第51話 おくのて

 地面をピョンピョン跳ねてるヤツは知ってる、フワフワと浮いてるヤツも何回も見たことがある。


 でもあんなヤツ知らない。


 鳥みたいに高く、そして自由に空を飛び回るるやつなんて見たことはない。


 リカオンは混乱していた、さっきまで地面に生えていた不恰好なセルリアンが今は空高く飛び上がり自分達の頭上を覆っているのだ。


 その大きさは、一瞬空が見えなくなるほどだ。


「全員散れぇぇぇえ!!!」


 ツチノコの掛け声と共に散り散りになる4人、リカオンはそれを見て我に返る。


「ッ!?ダメだ!みんなを守らないと!」


 そう意気込んだはいいがあんなに高くては自分のジャンプでは届かない、即ち飛んでいる限り攻撃方法はない。


 そんななにもできない自分に酷く嫌気が差した。


「あれはなんだ!なぜあんな風に空を飛べるんだ!?」


 ツチノコも同様に混乱していた、あんなに大きな物が空を飛ぶところを初めて見たのだ、ヒトの遺物を依り代に誕生した何か…

かばんやシロなら答えが出せるのかもしれない。


 しかし、今やるべきことははあれの正体を探ることではない。


「ダメだ冷静になれ!あれがなにとか今はいい!どうすれば突破できる!?」


 彼女は考えるがあれが空高く飛びたってしまった今どこにも隠れるところは無い、戦うにもその術はない。


 がむしゃらに逃げるしかないのだ。


 今ヤツは散り散りになった彼女達のいずれかをターゲットに絞ろうとしている。


 囮になることを選んだリカオンからは生憎離れている。 


 ではツチノコか?アルパカか?あるいはフェネックかアライグマか?


 そうして品定めをしているのか、あるいはより強い“輝き”を持つ者から狙いを定めているのか。


 その答えは…。





「かばんちゃん!あれ!」


 バスで火山に向かう四人にもハッキリと見えていた、頂上を飛び回る大型セルリアンだ


「うわぁ!?大きい!?でもあの形、どこかで…」


「どうした! …おいおい、なんだあれは!?」


「大きい上に空を自由に… 厄介ですね」


 かばんは考えた。


 あれは… 図書館でもカコさんのとこでも見た、あれは…。


 “飛行機”!


 そう、紙で作った物ではない、正真正銘の飛行機の形をしたセルリアンだ。


 もしかして… 火山の頂上にあった“アレ”?あの時はあまり気にしていなかったけど、確かに飛行機のようなものが地面に突き刺さっていたように思う、あれの形を奪ったということ?
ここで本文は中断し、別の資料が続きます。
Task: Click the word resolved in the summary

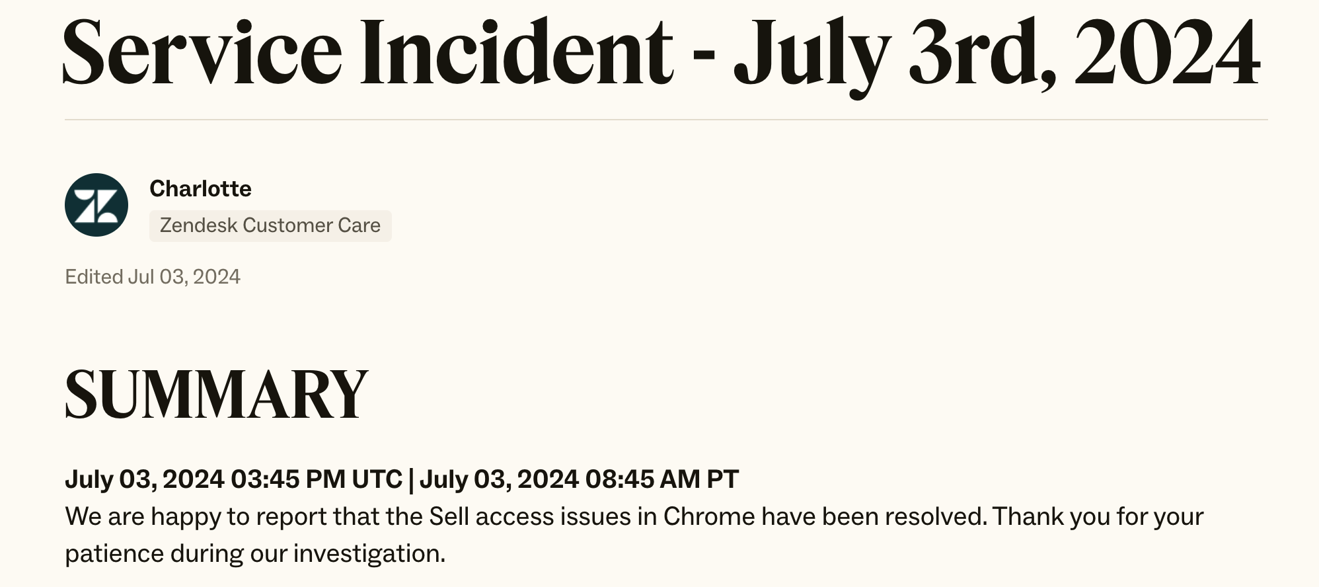Action: pos(936,516)
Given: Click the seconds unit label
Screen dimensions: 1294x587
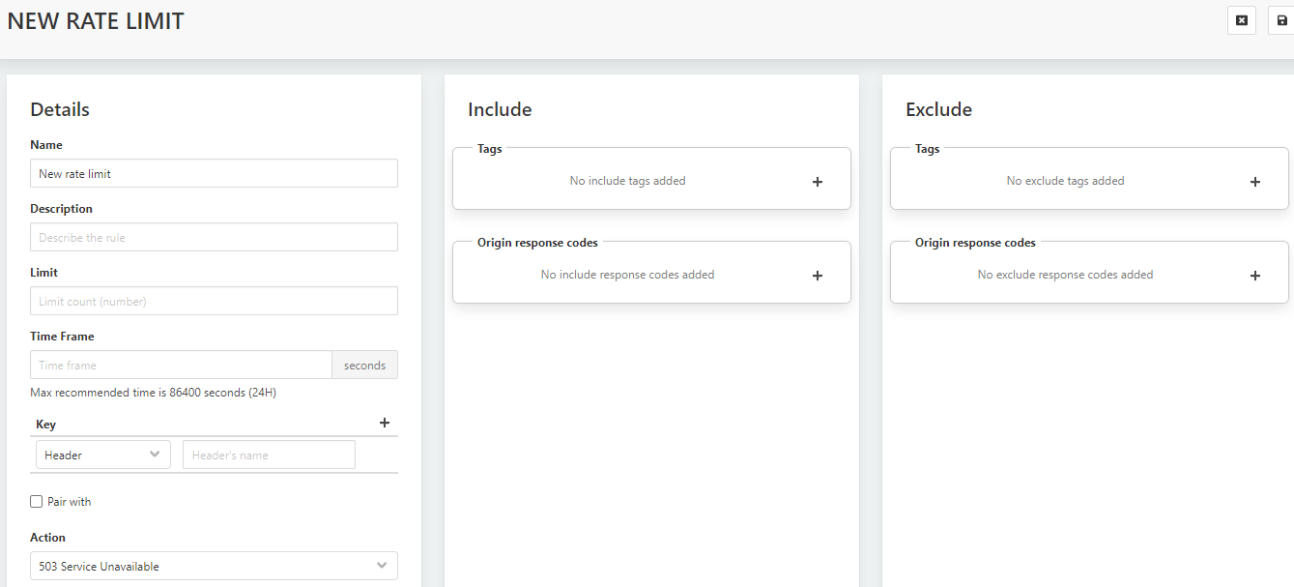Looking at the screenshot, I should point(364,366).
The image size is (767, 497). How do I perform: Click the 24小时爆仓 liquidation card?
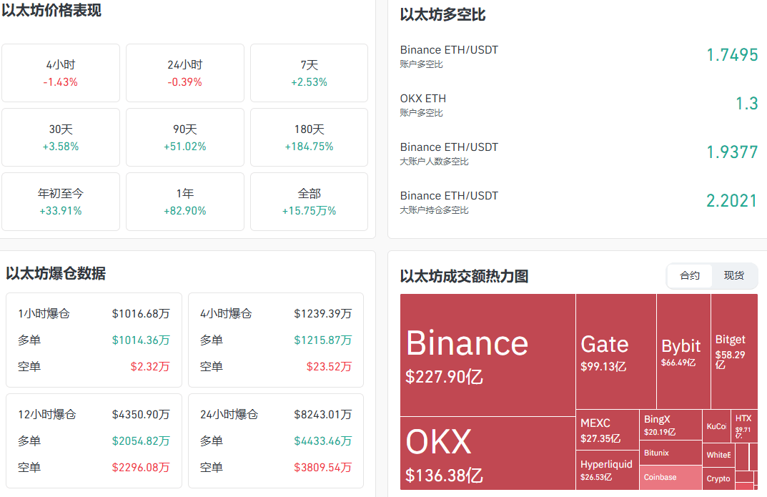click(x=276, y=441)
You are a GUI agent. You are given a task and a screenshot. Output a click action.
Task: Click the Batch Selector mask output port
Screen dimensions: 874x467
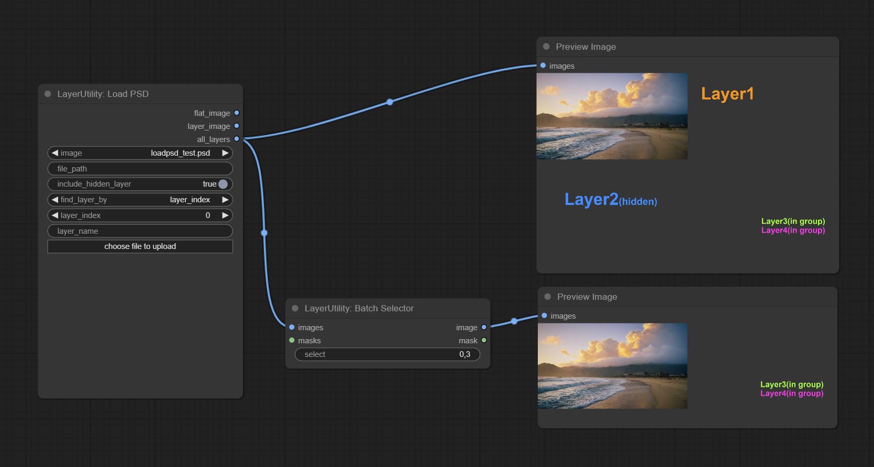coord(484,340)
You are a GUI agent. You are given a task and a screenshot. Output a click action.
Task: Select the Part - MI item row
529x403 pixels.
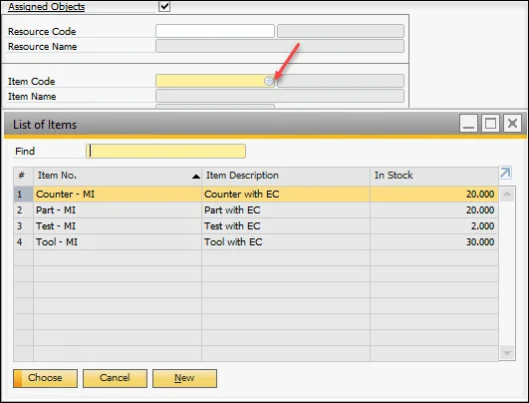pos(256,210)
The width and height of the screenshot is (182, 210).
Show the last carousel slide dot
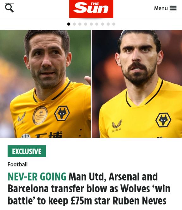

 これまで経験した様々な記憶がかばんの頭を巡った、その中で導きだした答え。

 

 火山に現れた飛行機セルリアン、そして以前シロやハンター達の前に現れた大群。


 即ち原因とは。


 “無機物”に当たったサンドスター。


 これがしばしばサンドスターロウというものに変質し、その無機物を媒体にセルリアンとなることがあるのだ。


 まさかあれほど大きな物に変わるとは誰も思わなかっただろう。


 何かがきっかけで飛行機に当たったサンドスターがセルリアンに変わった?特性を引き継いで空を自由に飛べるセルリアンに?
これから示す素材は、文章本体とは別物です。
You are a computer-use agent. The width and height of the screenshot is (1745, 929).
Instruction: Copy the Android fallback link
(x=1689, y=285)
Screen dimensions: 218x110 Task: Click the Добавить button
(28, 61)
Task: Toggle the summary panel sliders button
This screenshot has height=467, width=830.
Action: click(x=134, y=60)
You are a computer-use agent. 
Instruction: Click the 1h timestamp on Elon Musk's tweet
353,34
 非常にまずいことだった、かばんは前に自分が食べられてしまった時のことを思い出し、無意識に冷や汗を流した。


 

 もし… もしあの時の僕みたいなことに誰かがなってしまったら…?


 いや、そんなことはさせない!


 

「ラッキーさん?お願いがあります」


「任セテ」






 

 俺達が山に近づくと何かが飛び上がるのが見えた、それはでかくって緑色で、特徴的なその形のそいつも俺にはすぐになんなのかわかった。


 あれは戦闘機だ、火山に墜ちてたヤツ。


「あれは…」

「予想よりまずいことになっていますね」


「戦闘機のセルリアン!?急いで博士達!」


「わかっているのです」

「しかし、どうするのです?」


 どうするって?そんなの決まってるだろ!


「近付いたらアイツより高く飛んでほしいんだ!できるよね?」


「当たり前です」

「この島の長なので」


 落としてやるんだよ!


 グッと槍を握り締め皆の無事を願った。


 みんな頼むから無事でいてほしい、これも全部俺のせいだ… 俺の為に誰一人犠牲は出したくない。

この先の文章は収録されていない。